◆ What is expected ◆
Starting at the line that contains "[share on mail] (23, 1207)" and ending at the line that contains "Schedule (384, 1241)", add 15 to each x and y coordinate in the answers, and write out every line of that stretch again, including the lines that have no coordinates. Leave every other number as it is.

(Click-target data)

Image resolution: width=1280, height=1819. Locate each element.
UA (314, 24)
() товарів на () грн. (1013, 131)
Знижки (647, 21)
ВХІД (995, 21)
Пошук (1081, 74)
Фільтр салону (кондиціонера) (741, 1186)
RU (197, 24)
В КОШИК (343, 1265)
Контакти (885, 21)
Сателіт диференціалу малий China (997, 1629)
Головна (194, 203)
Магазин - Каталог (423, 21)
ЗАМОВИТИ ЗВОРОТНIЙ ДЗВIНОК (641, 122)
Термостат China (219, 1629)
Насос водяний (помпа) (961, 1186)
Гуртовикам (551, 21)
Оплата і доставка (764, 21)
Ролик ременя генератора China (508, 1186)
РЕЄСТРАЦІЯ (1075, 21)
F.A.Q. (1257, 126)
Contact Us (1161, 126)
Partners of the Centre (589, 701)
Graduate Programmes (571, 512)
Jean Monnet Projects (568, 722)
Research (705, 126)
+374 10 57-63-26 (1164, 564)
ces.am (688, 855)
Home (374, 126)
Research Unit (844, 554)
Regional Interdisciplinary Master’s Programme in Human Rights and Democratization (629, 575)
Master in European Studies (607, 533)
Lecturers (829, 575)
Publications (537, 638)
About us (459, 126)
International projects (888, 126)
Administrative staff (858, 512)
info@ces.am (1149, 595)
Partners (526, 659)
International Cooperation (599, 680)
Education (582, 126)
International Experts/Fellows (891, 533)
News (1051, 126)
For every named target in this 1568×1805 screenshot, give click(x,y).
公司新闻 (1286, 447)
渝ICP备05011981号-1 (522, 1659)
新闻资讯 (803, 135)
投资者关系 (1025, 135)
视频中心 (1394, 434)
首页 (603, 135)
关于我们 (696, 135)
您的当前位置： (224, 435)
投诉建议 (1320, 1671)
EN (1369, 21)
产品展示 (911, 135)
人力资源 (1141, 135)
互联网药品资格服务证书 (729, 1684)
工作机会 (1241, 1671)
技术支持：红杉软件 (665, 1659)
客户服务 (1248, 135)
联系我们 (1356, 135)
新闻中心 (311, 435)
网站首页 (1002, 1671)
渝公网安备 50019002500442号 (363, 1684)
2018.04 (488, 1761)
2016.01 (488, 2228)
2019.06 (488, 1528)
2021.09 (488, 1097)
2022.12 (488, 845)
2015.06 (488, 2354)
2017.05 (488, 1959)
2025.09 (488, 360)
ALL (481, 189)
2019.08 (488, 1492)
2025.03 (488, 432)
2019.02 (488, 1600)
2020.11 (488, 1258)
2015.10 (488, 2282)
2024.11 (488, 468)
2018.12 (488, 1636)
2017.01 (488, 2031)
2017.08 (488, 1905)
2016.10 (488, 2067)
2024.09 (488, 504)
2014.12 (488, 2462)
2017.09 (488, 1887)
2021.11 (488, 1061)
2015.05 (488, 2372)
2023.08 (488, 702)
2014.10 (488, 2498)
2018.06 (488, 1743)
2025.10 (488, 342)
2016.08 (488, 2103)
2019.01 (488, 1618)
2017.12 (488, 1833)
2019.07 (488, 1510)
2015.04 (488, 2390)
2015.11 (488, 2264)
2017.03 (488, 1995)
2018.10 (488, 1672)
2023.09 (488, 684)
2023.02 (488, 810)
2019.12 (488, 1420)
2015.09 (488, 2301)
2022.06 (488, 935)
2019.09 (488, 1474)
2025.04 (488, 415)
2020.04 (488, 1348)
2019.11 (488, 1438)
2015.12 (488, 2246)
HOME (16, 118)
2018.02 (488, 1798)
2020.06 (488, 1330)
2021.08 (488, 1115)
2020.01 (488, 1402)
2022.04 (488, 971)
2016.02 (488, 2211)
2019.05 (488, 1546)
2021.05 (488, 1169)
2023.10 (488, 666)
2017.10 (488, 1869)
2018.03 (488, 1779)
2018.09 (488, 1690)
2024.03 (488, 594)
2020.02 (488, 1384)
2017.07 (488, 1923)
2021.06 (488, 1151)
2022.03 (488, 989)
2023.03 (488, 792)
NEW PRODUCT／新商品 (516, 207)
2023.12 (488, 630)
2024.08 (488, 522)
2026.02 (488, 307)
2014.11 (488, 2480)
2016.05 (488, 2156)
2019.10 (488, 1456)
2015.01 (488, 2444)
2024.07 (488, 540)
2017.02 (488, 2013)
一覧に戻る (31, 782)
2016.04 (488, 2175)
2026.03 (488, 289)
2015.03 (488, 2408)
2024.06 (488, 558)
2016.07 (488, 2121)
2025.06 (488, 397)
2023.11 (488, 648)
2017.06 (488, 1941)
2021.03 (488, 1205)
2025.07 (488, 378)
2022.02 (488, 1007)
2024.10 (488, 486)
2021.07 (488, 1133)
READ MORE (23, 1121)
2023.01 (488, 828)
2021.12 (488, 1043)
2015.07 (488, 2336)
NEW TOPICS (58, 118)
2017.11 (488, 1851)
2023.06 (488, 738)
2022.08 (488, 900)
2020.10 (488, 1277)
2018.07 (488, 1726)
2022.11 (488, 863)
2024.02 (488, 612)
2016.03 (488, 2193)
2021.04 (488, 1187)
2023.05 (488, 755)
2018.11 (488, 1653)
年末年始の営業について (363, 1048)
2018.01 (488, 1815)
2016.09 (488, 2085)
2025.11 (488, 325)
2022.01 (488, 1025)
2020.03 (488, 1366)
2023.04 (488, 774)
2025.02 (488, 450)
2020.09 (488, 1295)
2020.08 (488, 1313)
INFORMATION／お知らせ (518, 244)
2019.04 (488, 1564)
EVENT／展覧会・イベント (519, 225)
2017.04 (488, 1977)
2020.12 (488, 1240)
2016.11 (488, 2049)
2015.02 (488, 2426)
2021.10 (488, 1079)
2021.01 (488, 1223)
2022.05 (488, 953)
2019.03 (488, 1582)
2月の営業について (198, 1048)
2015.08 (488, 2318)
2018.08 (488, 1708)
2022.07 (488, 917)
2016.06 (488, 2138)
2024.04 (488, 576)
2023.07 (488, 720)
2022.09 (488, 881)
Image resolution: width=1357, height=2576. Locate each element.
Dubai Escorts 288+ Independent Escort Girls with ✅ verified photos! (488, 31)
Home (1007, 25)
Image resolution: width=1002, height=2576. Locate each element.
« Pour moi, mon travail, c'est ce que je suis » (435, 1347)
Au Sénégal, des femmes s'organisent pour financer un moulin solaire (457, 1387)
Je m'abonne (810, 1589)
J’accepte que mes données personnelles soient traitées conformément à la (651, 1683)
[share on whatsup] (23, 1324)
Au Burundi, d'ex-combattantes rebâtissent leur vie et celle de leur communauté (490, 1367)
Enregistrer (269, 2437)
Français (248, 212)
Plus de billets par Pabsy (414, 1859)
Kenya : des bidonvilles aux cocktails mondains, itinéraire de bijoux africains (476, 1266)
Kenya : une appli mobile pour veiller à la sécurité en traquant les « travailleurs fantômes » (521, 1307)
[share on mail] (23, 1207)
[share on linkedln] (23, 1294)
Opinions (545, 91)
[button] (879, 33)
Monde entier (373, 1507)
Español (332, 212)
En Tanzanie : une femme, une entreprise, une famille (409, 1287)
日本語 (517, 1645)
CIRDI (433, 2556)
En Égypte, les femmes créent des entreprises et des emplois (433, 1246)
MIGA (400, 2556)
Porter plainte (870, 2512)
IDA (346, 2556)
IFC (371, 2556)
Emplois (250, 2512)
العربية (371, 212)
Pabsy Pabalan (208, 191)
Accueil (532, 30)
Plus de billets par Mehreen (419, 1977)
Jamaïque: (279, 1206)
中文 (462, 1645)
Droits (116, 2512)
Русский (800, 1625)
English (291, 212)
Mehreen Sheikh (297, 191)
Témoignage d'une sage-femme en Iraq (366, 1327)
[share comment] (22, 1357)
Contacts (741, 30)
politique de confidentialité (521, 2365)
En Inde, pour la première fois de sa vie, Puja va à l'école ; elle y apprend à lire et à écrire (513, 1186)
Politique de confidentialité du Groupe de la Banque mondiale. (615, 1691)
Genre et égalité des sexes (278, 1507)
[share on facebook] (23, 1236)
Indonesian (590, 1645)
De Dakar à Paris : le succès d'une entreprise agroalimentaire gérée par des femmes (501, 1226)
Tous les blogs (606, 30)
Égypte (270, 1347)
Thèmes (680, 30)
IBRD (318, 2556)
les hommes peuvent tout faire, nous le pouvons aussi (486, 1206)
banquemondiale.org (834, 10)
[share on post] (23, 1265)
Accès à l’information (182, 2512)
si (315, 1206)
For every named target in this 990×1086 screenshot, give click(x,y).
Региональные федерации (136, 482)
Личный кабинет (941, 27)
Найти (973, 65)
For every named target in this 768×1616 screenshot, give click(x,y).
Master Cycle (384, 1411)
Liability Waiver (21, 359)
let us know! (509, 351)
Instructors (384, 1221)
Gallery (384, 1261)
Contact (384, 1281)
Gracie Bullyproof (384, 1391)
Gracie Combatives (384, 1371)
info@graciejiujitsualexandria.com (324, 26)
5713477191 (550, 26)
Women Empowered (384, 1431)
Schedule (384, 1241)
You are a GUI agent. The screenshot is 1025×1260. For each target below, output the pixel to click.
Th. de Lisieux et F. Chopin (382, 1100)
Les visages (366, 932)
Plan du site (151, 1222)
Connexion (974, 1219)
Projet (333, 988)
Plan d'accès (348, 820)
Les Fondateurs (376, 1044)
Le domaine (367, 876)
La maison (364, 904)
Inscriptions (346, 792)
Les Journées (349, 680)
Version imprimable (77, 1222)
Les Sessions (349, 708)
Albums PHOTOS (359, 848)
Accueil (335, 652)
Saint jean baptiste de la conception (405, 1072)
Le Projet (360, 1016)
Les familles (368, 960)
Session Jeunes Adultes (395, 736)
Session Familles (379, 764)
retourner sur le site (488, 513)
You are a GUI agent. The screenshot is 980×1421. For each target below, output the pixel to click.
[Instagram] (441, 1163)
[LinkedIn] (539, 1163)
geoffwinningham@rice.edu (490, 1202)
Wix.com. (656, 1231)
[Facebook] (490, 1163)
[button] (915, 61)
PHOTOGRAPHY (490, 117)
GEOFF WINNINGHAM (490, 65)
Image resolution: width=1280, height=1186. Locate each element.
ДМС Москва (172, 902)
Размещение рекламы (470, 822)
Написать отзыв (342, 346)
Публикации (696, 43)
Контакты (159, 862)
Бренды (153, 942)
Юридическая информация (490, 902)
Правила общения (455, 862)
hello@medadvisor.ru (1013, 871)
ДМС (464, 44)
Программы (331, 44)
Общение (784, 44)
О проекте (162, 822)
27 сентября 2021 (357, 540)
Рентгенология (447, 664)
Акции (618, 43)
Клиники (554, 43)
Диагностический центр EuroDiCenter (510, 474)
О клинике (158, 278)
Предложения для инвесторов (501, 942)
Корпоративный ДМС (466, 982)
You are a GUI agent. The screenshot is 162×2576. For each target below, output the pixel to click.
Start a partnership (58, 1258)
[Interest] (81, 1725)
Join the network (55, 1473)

◆ Result ◆
[share on mail] (38, 1222)
[share on linkedln] (38, 1309)
Opinions (560, 106)
[button] (894, 48)
Monde entier (388, 1522)
Español (347, 227)
En Tanzanie : une femme, une entreprise, une famille (424, 1302)
日本語 (532, 1660)
CIRDI (448, 2571)
En Égypte, les femmes créent des entreprises et des emplois (448, 1261)
MIGA (415, 2571)
Porter plainte (885, 2527)
IDA (361, 2571)
IFC (386, 2571)
Emplois (265, 2527)
العربية (386, 227)
Pabsy Pabalan (223, 206)
Accueil (547, 45)
Plus de billets par Mehreen (434, 1992)
Jamaïque: (294, 1221)
中文 (477, 1660)
Droits (131, 2527)
Русский (815, 1640)
English (306, 227)
Mehreen Sheikh (312, 206)
Témoignage d'une sage-femme en Iraq (381, 1342)
[share comment] (37, 1372)
Contacts (756, 45)
politique de confidentialité (536, 2380)
En Inde, pour la première fois de sa vie, Puja va à l'école ; elle y apprend à lire et à écrire (528, 1201)
Politique de confidentialité du Groupe de la Banque mondiale. (630, 1706)
Genre et égalité des sexes (293, 1522)
[share on facebook] (38, 1251)
Indonesian (605, 1660)
De Dakar à Paris : le succès d'une entreprise agroalimentaire gérée par des femmes (516, 1241)
Tous les blogs (621, 45)
Égypte (285, 1362)
Thèmes (695, 45)
IBRD (333, 2571)
les hommes peuvent tout faire, nous le pouvons aussi (501, 1221)
banquemondiale.org (849, 25)
[share on post] (38, 1280)
Accès à l’information (197, 2527)
si (330, 1221)
For every named target in this 990×1086 screenshot, give click(x,y).
Региональные федерации (151, 497)
Личный кабинет (956, 42)
Найти (988, 80)
For every named target in this 768×1616 screenshot, give click(x,y).
Master Cycle (399, 1426)
Liability Waiver (36, 374)
let us know! (524, 366)
Instructors (399, 1236)
Gallery (399, 1276)
Contact (399, 1296)
Gracie Bullyproof (399, 1406)
Gracie Combatives (399, 1386)
info@graciejiujitsualexandria.com (339, 41)
5713477191 (565, 41)
Women Empowered (399, 1446)
Schedule (399, 1256)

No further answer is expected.